Yesterday in class we discussed how pessimistic speculative fiction reflects the author’s, and society’s, fears relating to the changes happening to our planet. I believe that this notion – that our imaginings reflect powerful internal sentiments – gives fiction the power to shape the design of nature’s future, whether it be positively or negatively.

Take, for instance, the post-apocalyptic futures of The Road, Fahrenheit 451, Mad Max or even Wall-E. Shared amongst these is the fear that the Earth will drastically change in such a way that society must follow suit, and the ‘solutions’ (if they can be considered as such) and repercussions are frighteningly terrible. Whether it be the abandonment of Earth, or the remnants of humankind racing across the desert in war machines, life as we know it now no longer exists. These stories can be so powerful because they are born of fears common to all people: fears of death, loss and change. These central fears allow fiction to disseminate a fear of climate change. While I certainly agree that climate change and its repercussions are frightening, these tales do little more than sow into the collective conscious that climate change will be cataclysmic, in turn undermining efforts to plan and prepare for it. Although, novels and films with pessimistic imaginings can still yield positive effects in real life. These tales may impress the gravity of the situation on those who do not yet believe that the planet is changing.
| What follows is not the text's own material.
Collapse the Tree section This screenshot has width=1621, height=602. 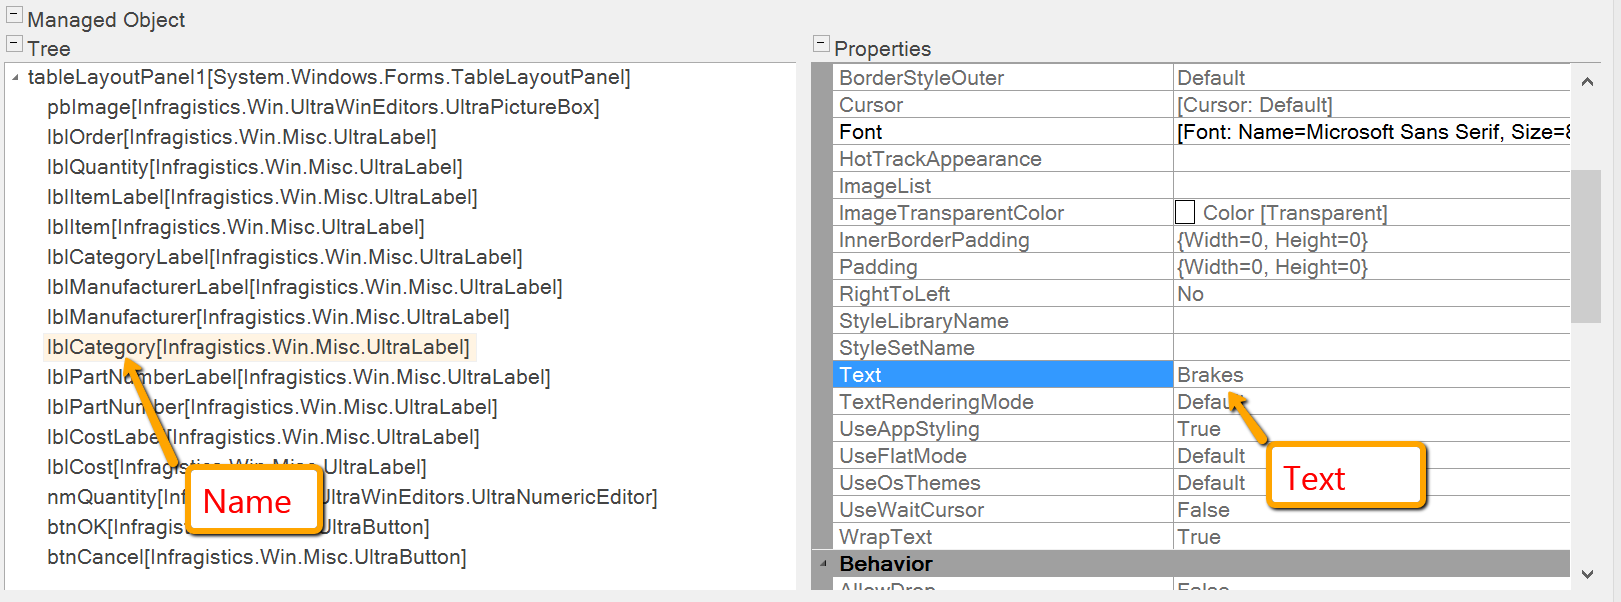tap(14, 44)

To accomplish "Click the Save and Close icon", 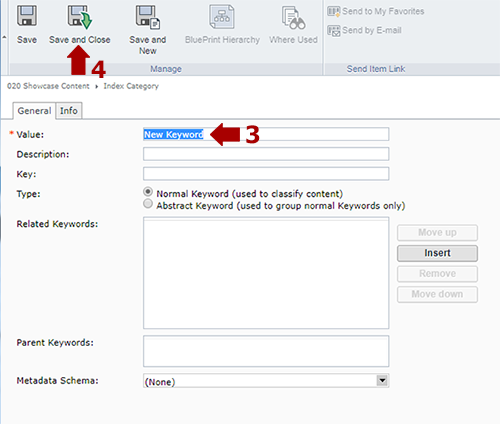I will (x=80, y=17).
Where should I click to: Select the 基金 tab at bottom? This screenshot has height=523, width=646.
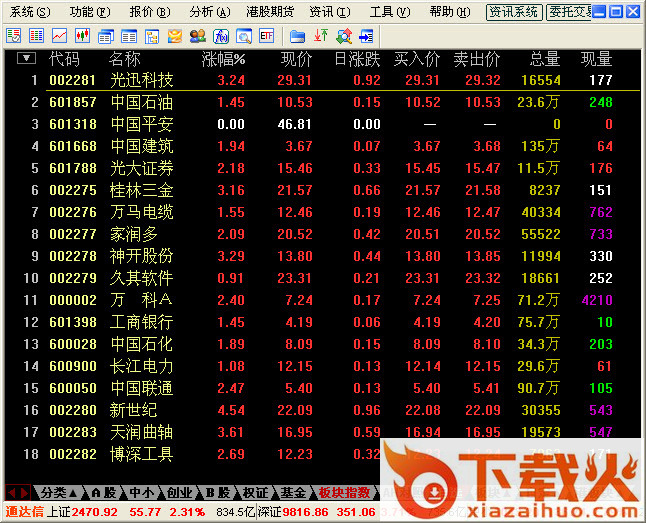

On the other hand, optimistic fiction perpetuates the idea that climate change doesn’t have to be the end of humanity, and fights the fear of climate change that makes pessimistic fiction so powerful. However, this effect only applies to those who have accepted climate change as reality, and those who deny the empirical evidence of climate change do not seem likely to be persuaded by fiction. As such, both optimistic and pessimistic fiction serve a valuable purpose, for pessimistic fiction helps awaken all of society to the planet’s reality, and optimistic fiction reassures us that we can do something about it. Both are vital, as humankind must step together into nature’s future.